The photoacoustic spectroscopy gas detection is realized by utilizing the principle of photoacoustic conversion effect and weak signal detection technology, and the main principle is as follows: when a specific monochromatic light beam is emitted into a container through which gas to be measured is introduced at a fixed frequency f, if the wavelength of the incident light beam is within the absorption range of the gas to be measured, the incident light beam is absorbed by the gas to be measured, and a sound wave having the same period as the modulation frequency is generated, namely, the photoacoustic effect. The detected sound wave signal is converted into an electric signal which can be processed by a microphone, and the concentration of the detected gas can be calculated by analyzing the detected electric signal.

Common methods for detecting the concentration of the gas include a non-optical method and an optical method, and the non-optical method mainly includes an electrochemical method, a thermocatalysis method and the like; the optical method mainly includes absorption spectroscopy, photoacoustic spectroscopy, and the like. In recent years, with the increasing sensitivity of microphones, photoacoustic spectroscopy technology has been developed rapidly, and the detection of gas concentration by photoacoustic spectroscopy is becoming a mainstream trend. When the photoacoustic spectrometry is used for detecting the gas concentration, the gas concentration can be determined directly through the measured acoustic signal without preprocessing the gas to be detected, and compared with the traditional non-optical detection method, the method has the advantages of high detection speed, good real-time performance and the like.

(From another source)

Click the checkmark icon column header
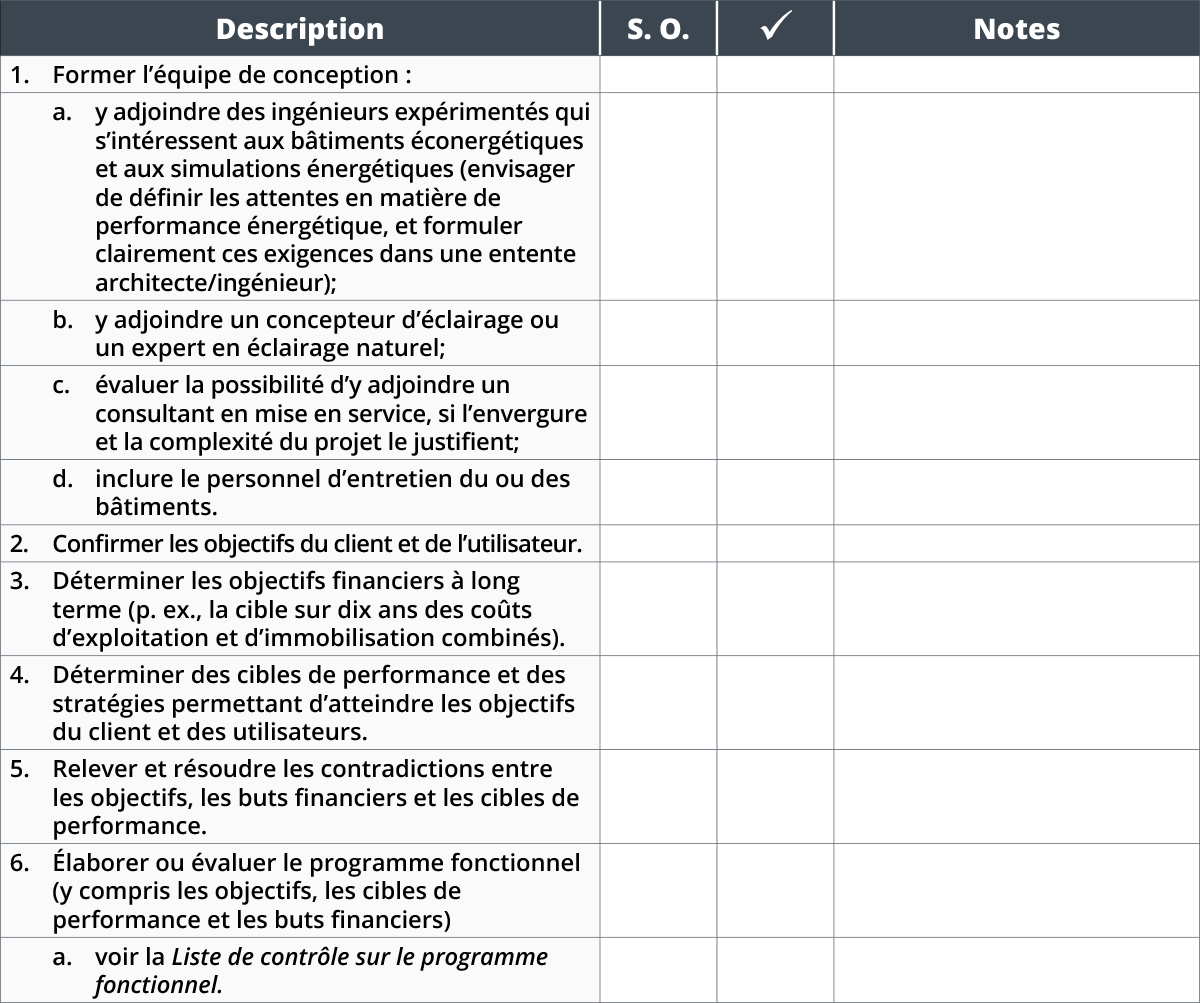The image size is (1200, 1003). pos(775,28)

However, the current method for measuring the concentration of a specific gas by using the photoacoustic spectroscopy has certain disadvantages. Firstly, the light ray emission and the air chamber structure are unreasonable, so that the light ray energy utilization rate is low; secondly, the breather pump entry structural design is unreasonable, and gas business turn over into the air chamber can cause the gas to flow, also can produce the noise signal, need wait for longer time just can resume stable, can influence the detection precision, and it is long when increasing the detection.

Disclosure of Invention

The invention provides a gas concentration sensor, aiming at the problems that the light energy utilization rate is low and gas flows when gas enters and exits a gas chamber.

The invention is realized by the following technical scheme: the gas concentration measuring sensor comprises a gas chamber component, a light source, a lens component, a microphone and a circuit board; the air chamber component is provided with a waterproof breathable film and a concave lens wall.

The air chamber part has air chamber main part, waterproof ventilated membrane and concave lens wall, the bottom surface wall of air chamber main part is installed on the circuit board, installs waterproof ventilated membrane on the front and back two sides of air chamber main part and the top surface, and the position that does not have waterproof ventilated membrane on the top surface of air chamber main part runs through and installs the microphone, and the microphone probe is in the air chamber that the air chamber main part formed, and the inboard of a lateral wall of air chamber main part is concave lens wall, and concave lens wall is concave lens structure.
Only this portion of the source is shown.